Three Ways to Help your Kids Manage Sibling Conflict

Having more than one kid in the household increases your chances of conflict. Sibling rivalry will become an inevitable aspect of the relationship with your kids. The conflict can leave parents at their wits end, exhausted, wanting to find a solution that can bring it to an end. Bickering, teasing, and even physical fights can be disruptive, create an unhappy home environment, and a sour relationship between siblings. Here are three ways that you can help your kids manage sibling conflicts.

1. Parent as You Should
Ignoring the conflict between your children is reckless and neglectful. You have a responsibility to take action when sibling rivalry progresses to excessive physical or verbal incidents. Step in and address the situation by having a candid conversation with your kids about what’s going on. Listen to their concerns and provide suggestions on how they can handle disagreements in a positive manner, without teasing, being spiteful or physical fights.

2. Implement a Family Plan
Establish real consequences, both positive and negative, by creating a family plan that directly addresses the sibling rivalry. The consequences should be levied against all involved in the conflict. For example, everyone loses computer privileges if a shouting match erupts.
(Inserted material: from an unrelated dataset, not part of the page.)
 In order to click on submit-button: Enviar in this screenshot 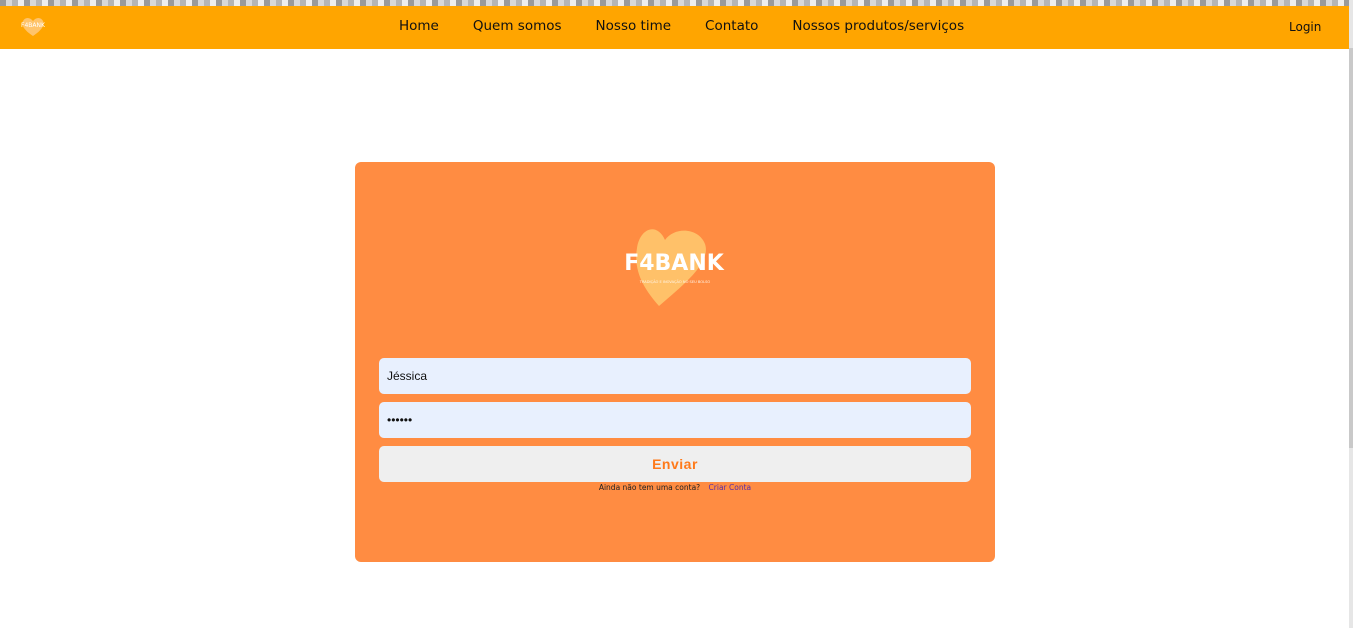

On the other hand, should the kids go an afternoon without any fighting, they could enjoy family game night as a privilege.

3. Avoid Comparisons
It is normal for siblings to have different personalities and abilities, but comparisons should be avoided at all cost. You don’t want to give your kids the impression that you love one more than the other, or acknowledge the accomplishments of one and ignore the other. Acknowledge your kids worth on an equal level, highlighting and encouraging their talents on an individual basis. 
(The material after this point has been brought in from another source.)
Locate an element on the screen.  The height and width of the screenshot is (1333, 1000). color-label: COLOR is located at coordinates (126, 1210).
Sibling conflict should be avoided because it can be toxic. Parents have a responsibility to limit or eliminate sibling rivalry from their household. It is important to promote a warm and close-knit relationship between your kids because it is important to how your kids will transition into their adult relationships. While sibling rivalry is generally inevitable, it can be addressed in every home if parents play their part, establish ways to deal with the conflict and avoid pitting siblings against each other.